● Consigne 1
Recopiez à l'identique les lignes des enregistrements, en commençant par la ligne qui contient « Click the checkmark icon on Vytvoriť » et en poursuivant jusqu'à la ligne qui contient « Action: (x=33, y=444) », ces deux lignes comprises.

- BTP : entre 11 000 et 27 000 recrutements de cadre
- BTP : des candidats hyper chassés qui savent négocier
- Jeunes diplômés du BTP : ils choisissent leur employeur
- BTP : 2 familles de fonctions très recherchées
- Le BTP embauche des Bac+2+3, faute de profils d’ingénieurs
- Des salaires en hausse de 15 % par rapport à 2021
- Un retournement de tendance pour 2023 ?
Ils témoignent
- Bernard Alberti, dirigeant au sein de la société de conseils Kyu
- Vincent Roiron, directeur régional Sud-ouest d'Expectra à Toulouse
- Claire-Marie Chaffin, directrice du développement et des relations entreprises à l’ESTP Paris
- Safae Mouaouia, 23 ans, étudiante à l’ESTP en Master 2 Génie mécanique et électrique et vice-présidente du forum ESTP
- Hervé Dagand, membre de l’Observatoire des métiers du BTP, l’instance paritaire qui réalise des études sur l’emploi et les formations du secteur
- Céline Blanc, responsable du cabinet de recrutement dédié au BTP « Fed Construction » au bureau de Lyon
- David Herlem, DG de Partnaire (190 implantations en France dont 35 dédiées au BTP)

● Consigne 2
Reproduisez intégralement, sans la moindre modification, le texte sur le recrutement de cadres dans le BTP.

● Enregistrements fournis
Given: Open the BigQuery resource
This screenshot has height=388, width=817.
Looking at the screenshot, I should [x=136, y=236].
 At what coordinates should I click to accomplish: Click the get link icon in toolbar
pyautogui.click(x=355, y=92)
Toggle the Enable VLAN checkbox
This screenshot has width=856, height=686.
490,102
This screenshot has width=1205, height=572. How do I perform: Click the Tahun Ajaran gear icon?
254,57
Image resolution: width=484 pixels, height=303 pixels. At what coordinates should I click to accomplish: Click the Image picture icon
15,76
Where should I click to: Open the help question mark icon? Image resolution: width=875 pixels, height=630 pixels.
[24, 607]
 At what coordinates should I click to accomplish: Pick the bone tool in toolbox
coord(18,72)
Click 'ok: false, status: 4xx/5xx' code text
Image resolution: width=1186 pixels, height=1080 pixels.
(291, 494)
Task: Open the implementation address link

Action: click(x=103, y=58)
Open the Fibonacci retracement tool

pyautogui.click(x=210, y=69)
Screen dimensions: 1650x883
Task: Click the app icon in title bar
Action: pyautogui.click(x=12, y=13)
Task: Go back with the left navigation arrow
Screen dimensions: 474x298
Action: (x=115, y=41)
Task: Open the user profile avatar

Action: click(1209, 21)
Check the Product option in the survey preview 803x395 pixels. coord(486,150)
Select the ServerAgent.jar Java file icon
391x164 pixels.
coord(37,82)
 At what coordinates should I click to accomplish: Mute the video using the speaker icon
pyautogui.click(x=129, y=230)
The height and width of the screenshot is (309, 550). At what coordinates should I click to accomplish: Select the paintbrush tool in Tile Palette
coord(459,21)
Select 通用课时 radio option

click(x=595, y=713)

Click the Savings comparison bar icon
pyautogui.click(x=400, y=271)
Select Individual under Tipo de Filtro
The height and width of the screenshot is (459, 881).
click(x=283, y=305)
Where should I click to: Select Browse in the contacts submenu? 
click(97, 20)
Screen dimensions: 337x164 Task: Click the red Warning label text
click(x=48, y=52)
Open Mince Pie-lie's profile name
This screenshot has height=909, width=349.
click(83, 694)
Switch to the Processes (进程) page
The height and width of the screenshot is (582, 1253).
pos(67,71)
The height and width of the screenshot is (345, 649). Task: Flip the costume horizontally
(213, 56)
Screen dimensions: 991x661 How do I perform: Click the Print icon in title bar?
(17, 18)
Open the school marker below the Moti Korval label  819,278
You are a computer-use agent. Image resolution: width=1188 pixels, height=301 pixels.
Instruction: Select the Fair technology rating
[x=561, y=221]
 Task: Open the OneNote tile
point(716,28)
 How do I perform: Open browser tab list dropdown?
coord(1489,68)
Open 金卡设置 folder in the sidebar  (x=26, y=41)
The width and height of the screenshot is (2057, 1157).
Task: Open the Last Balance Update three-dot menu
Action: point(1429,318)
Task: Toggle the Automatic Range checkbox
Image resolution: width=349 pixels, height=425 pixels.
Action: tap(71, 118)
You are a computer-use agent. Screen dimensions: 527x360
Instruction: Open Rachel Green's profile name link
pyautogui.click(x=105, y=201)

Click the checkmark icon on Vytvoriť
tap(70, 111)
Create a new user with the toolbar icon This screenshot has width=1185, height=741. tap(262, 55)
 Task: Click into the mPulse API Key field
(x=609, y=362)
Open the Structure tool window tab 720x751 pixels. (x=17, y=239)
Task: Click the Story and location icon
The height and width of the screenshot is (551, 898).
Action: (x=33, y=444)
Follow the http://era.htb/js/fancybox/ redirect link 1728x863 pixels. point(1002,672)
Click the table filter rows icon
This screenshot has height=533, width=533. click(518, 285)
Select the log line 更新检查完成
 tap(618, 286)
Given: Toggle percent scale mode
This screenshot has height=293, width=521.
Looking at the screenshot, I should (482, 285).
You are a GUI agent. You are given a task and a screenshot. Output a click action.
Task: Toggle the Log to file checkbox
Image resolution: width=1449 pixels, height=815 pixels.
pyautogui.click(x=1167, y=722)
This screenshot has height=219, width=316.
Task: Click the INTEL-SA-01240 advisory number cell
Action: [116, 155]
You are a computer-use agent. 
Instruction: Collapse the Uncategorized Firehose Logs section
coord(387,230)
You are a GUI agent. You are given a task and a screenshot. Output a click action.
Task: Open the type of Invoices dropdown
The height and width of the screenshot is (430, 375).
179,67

● Solution du problème 1
Click the checkmark icon on Vytvoriť
tap(70, 111)
Create a new user with the toolbar icon This screenshot has width=1185, height=741. tap(262, 55)
 Task: Click into the mPulse API Key field
(x=609, y=362)
Open the Structure tool window tab 720x751 pixels. (x=17, y=239)
Task: Click the Story and location icon
The height and width of the screenshot is (551, 898).
Action: (x=33, y=444)

● Solution du problème 2
- BTP : entre 11 000 et 27 000 recrutements de cadre
- BTP : des candidats hyper chassés qui savent négocier
- Jeunes diplômés du BTP : ils choisissent leur employeur
- BTP : 2 familles de fonctions très recherchées
- Le BTP embauche des Bac+2+3, faute de profils d’ingénieurs
- Des salaires en hausse de 15 % par rapport à 2021
- Un retournement de tendance pour 2023 ?
Ils témoignent
- Bernard Alberti, dirigeant au sein de la société de conseils Kyu
- Vincent Roiron, directeur régional Sud-ouest d'Expectra à Toulouse
- Claire-Marie Chaffin, directrice du développement et des relations entreprises à l’ESTP Paris
- Safae Mouaouia, 23 ans, étudiante à l’ESTP en Master 2 Génie mécanique et électrique et vice-présidente du forum ESTP
- Hervé Dagand, membre de l’Observatoire des métiers du BTP, l’instance paritaire qui réalise des études sur l’emploi et les formations du secteur
- Céline Blanc, responsable du cabinet de recrutement dédié au BTP « Fed Construction » au bureau de Lyon
- David Herlem, DG de Partnaire (190 implantations en France dont 35 dédiées au BTP)